Ningún gobierno hubiese sido capaz, ni en Barcelona ni en Madrid, de erigir organismos como el Audiovisual de Cataluña o el Estatal de Medios Audiovisuales -instancias ilegítimas para el ejercicio de las competencias que se les confieren - si, como ocurre con los que presiden Maragall y Rodríguez Zapatero, no estuviesen poseídos por la soberbia de creerse los intérpretes más legítimos de los derechos fundamentales. Algunas explicaciones técnicas según las cuales estos organismos serían algo similar a una Dirección General de Tráfico, que permite el solve et repete, es decir, pagar y luego recurrir, son de una insensibilidad paquidérmica. La veracidad de una información es un concepto lábil y poliédrico, no comparable con el hecho objetivo de superar determinada velocidad o infringir un stop en una carretera. Mientras que el carácter administrativo de una sanción se ajusta a una tipificación que nunca afecta a derechos fundamentales y puede ser propuesta por funcionarios que hoy están en Sanidad y mañana en Administraciones Públicas -por citar un ejemplo entre cientos-, los posibles excesos a la libre expresión o información requieren de un enjuiciamiento por jueces independientes, imparciales e inamovibles. Y lo que no se produzca así será un ejercicio más o menos estético de censura. El buenismo de los nuevos socialistas no edulcora esta realidad regresiva.

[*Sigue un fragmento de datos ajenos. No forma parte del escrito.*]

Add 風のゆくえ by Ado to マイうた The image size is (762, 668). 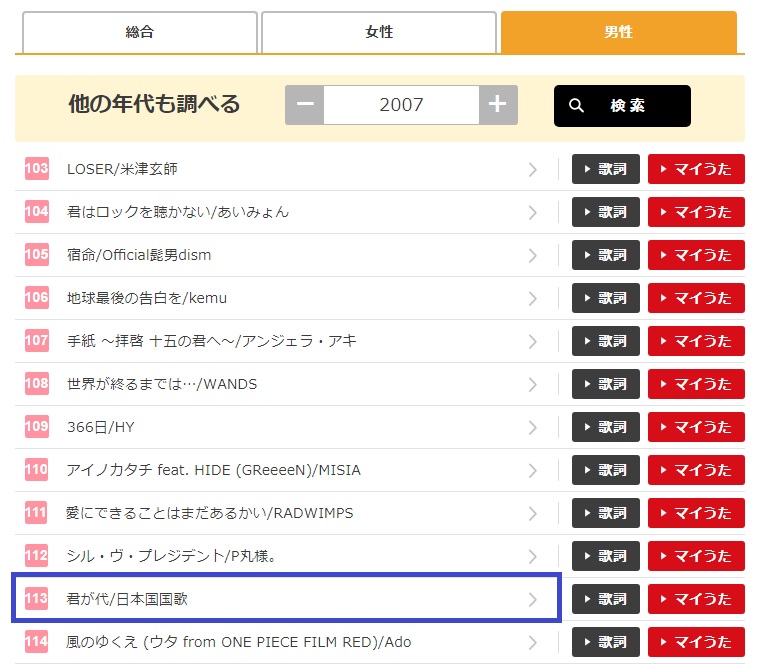[x=696, y=642]
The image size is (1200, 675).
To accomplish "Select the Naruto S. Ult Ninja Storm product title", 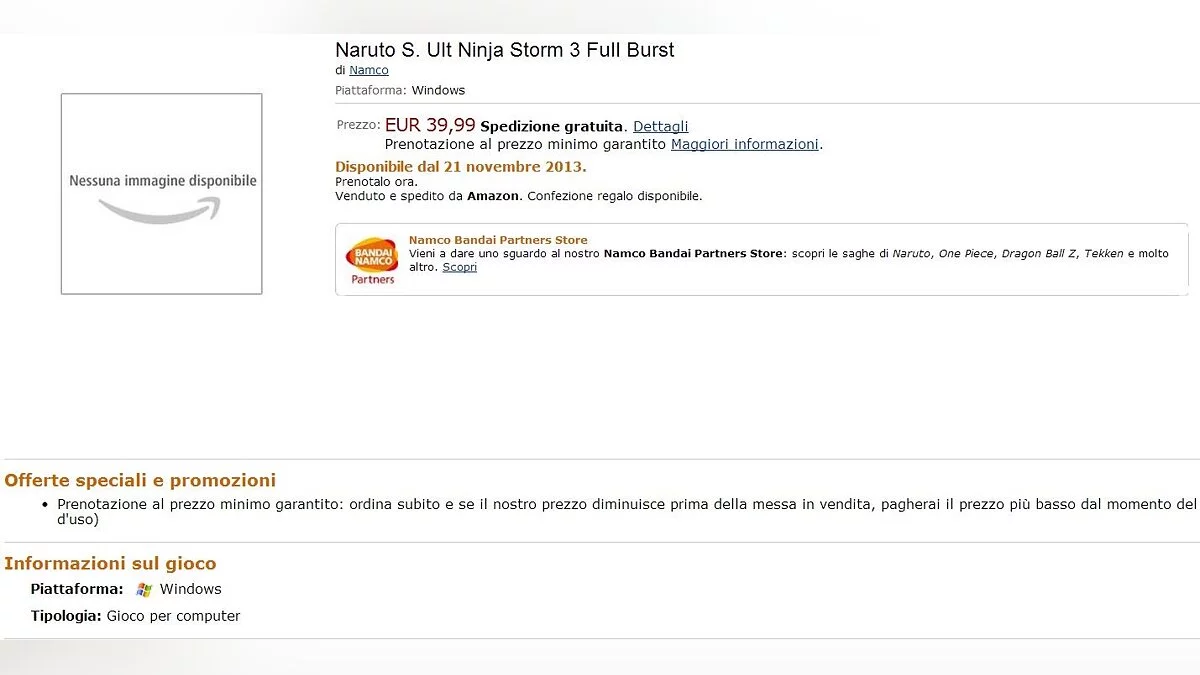I will click(504, 50).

El catálogo de derechos y deberes que introduce el proyecto de Estatuto catalán inflama de orgullo progresista a sus mentores, pero no es sino el espejo de un intervencionismo que alcanza cotas próximas al ridículo en la descripción de las competencias de la Generalitat, en un texto que, siendo más extenso que la Constitución española, resume y ejemplariza, no una visión catalana del mundo como se ha llegado a afirmar, sino una visión nacionalista y socialista de una sociedad que en pleno siglo XXI tiene derecho a sospechar que la prepotencia y la superioridad moral -sea de derechas o de izquierdas, y en este caso lo es del talantismo y del optimismo antropológico- no sean coartadas que procuren la regresión de la libertad. Y esta retrocede cuando -como desde estas mismas páginas ha recordado el líder de la oposición- los verbos promover, fomentar, intervenir y planificar saltean el proyecto estatutario catalán reflejando la mentalidad restrictiva de sus impulsores.

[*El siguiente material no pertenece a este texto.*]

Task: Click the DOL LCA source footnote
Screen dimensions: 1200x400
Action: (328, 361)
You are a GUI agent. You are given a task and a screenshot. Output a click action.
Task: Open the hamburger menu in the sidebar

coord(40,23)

El brusco descenso en la confianza política que, como tendencia, marcan las encuestas e incluso las inquietudes sobre nuestro horizonte económico son fenómenos de inversión del estado de serenidad social producidos por formas de hacer que hasta ahora pasaban inadvertidas debidamente camufladas en el envoltorio de discursos conciliadores. La política es semántica, pero no sólo. Comienzan a aparecer ahora los hechos detrás de las palabras y asoman trazas inquietantes que hablan del pasado; que sobreponen la parte al todo; que relativizan derechos y libertades; que desestabilizan las bases éticas de la sociedad española sin ofrecer más alternativa que formas nihilistas de vida; que establecen relaciones con amigos internacionales con credenciales averiadas, y surge así un difuso estado de malestar consecuencia de la prepotencia, que es donde tiene origen todo el malentendido intelectual desde el que gobierna el PSOE y que irá en detrimento de sus posibilidades futuras. El presidente puede seguir perseverante en su estrategia (?) política derrochando la soberbia de sus antecesores. Bastaría que echase la vista atrás -y no precisamente a 1931, ni a 1936- para reparar en que la decepción de los ciudadanos les lleva al malestar y cuando se vota con esa sensación de desengaño se cambia a estos por aquellos.